Such was the public testimony of the Independent minister at Charleston, delivered at the time when the clergyman of the Church of England was doing his utmost to bring young Whitefield into disrepute. His chapel, in which Whitefield preached, and where he collected upwards of £70 sterling for the Orphanage, was then called the "White Meetinghouse," and occupied the site of the present circular church. ("Methodism in Charleston," p. 20.)

[317] Mr. Garden was born in Scotland in 1685, and came to Charleston about 1720. He was the commissary of the Bishop of London for the Carolinas, Georgia, and the Bahama Islands. He died in 1756.

[318] "Memoir of General Oglethorpe," p. 268.

[319] Mr. Stephens, in his "Proceedings in Georgia," 1742, says:—"1740, March 22. Mr. Whitefield returned from Charleston. The Carolina newpapers advertise that he has published two letters there; one shewing 'Archbishop Tillotson knew no more of Christianity than Mahomet,' and the other shewing the fundamental errors of a book entitled 'The Whole Duty of Man.' This confirmed my belief of what I had been told—that he made one of his orphans throw that book into the fire, with great detestation."
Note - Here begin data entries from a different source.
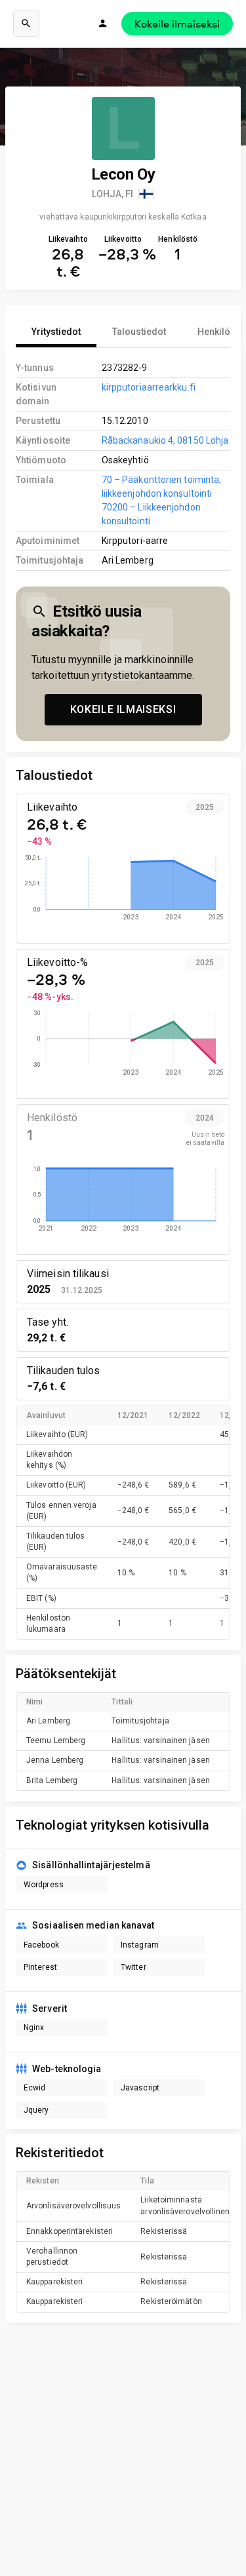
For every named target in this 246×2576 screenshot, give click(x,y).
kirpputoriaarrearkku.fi (148, 387)
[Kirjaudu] (103, 23)
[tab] (56, 331)
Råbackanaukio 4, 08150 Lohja (165, 440)
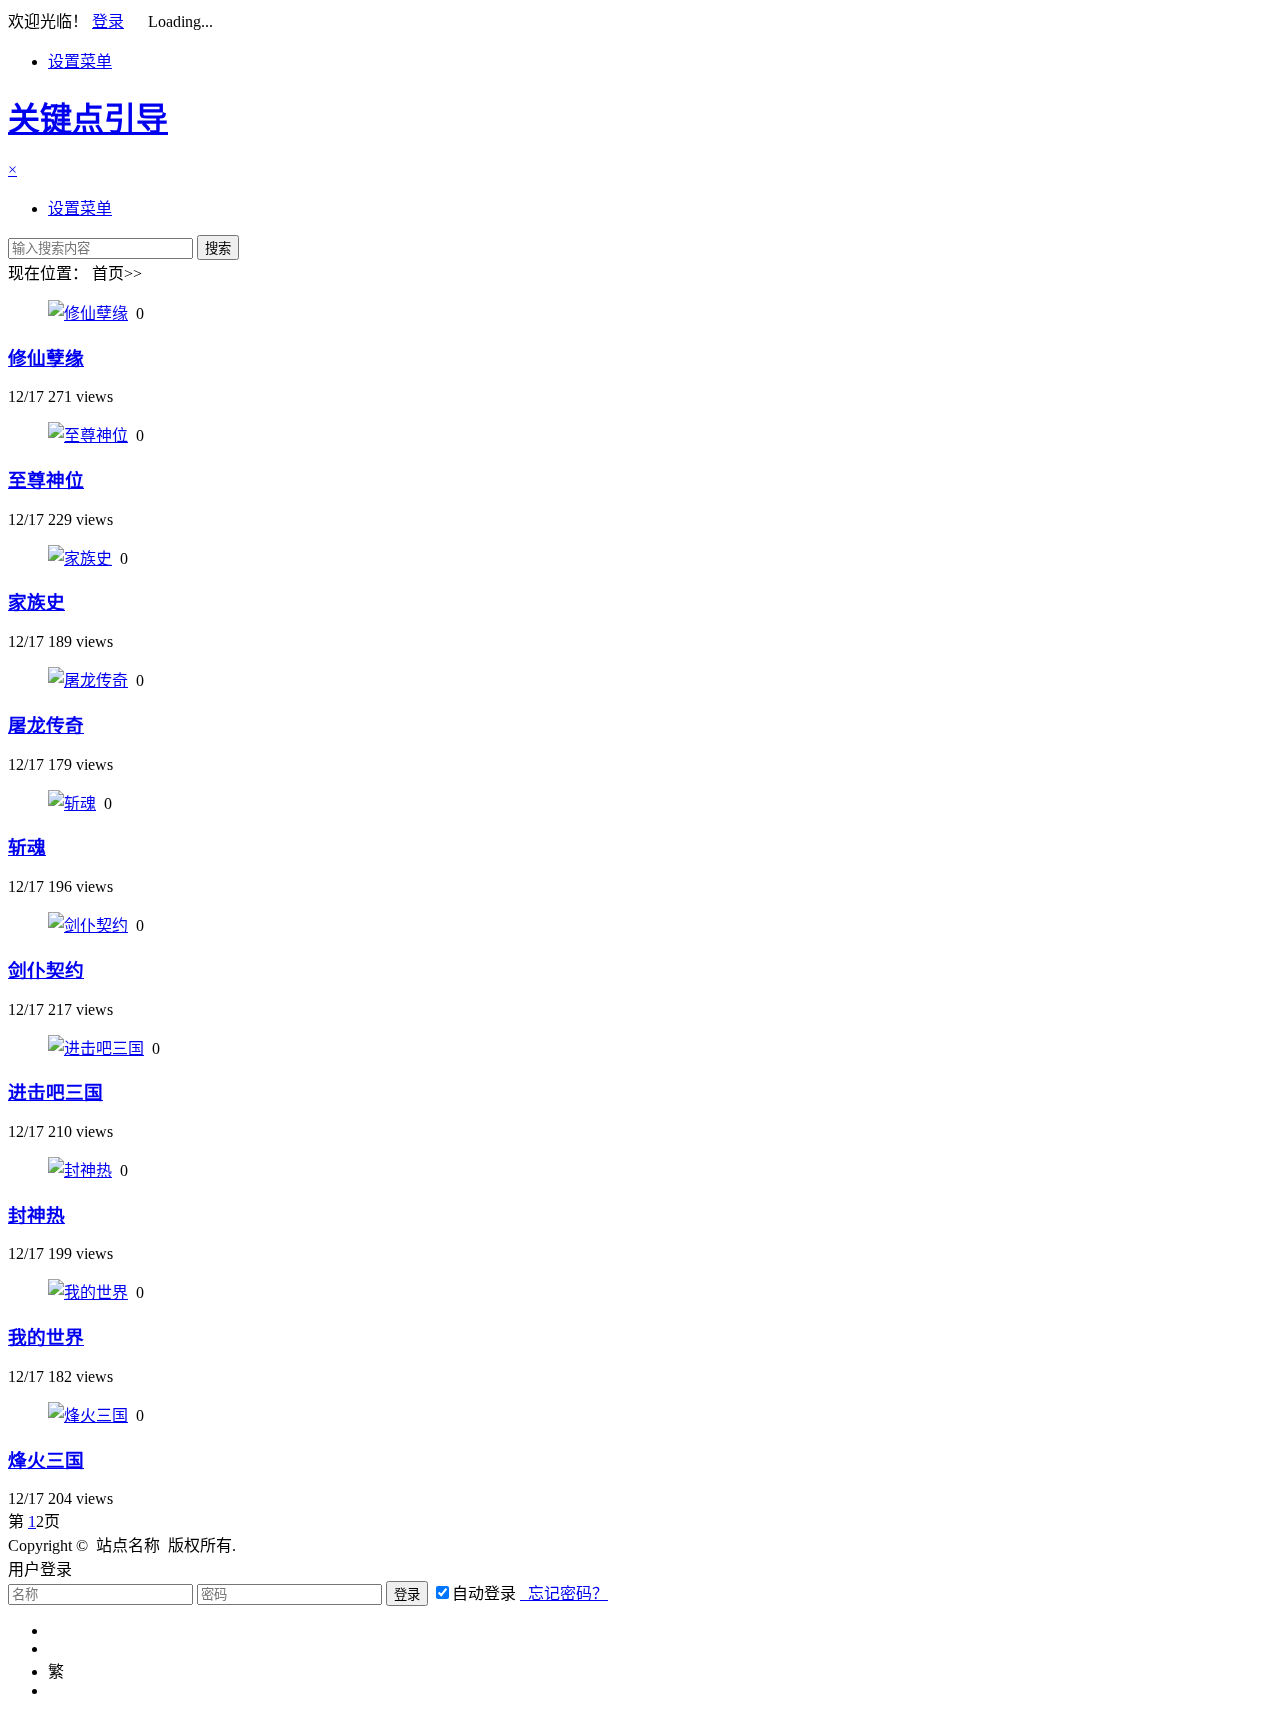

[320] A reply, by A. Croswell, to the first half of these letters, was published in 1741, with the following title: "An Answer to the Rev. Mr. Garden's first three Letters to the Rev. Mr. Whitefield. With an Appendix concerning Mr. Garden's Treatment of Mr. Whitefield. Boston, 1471." (16mo. 60 pp.) The "Answer" is purely theological; the "Appendix" will be referred to hereafter.

[321] Whitefield's letter on the "Whole Duty of Man" was published in the Daily Advertiser of July 2nd, 1740. It is an immensely long production, and really not worth quoting. He says he had looked over "the index and general titles" of the book, and could not find "the word Regeneration so much as once mentioned." The letter is chiefly theological; but Whitefield would have been better employed in preaching, than in writing this verbose epistle. It did no credit either to his head or heart, and was not inserted in his collected works in 1771.

[322] "Memoir of General Oglethorpe," p. 272.

[323] See vol. i., pp. 74, 78, 79, 101-113, etc.

[324] See his Journal.

[325] See Whitefield's Works, vol. i., p. 88.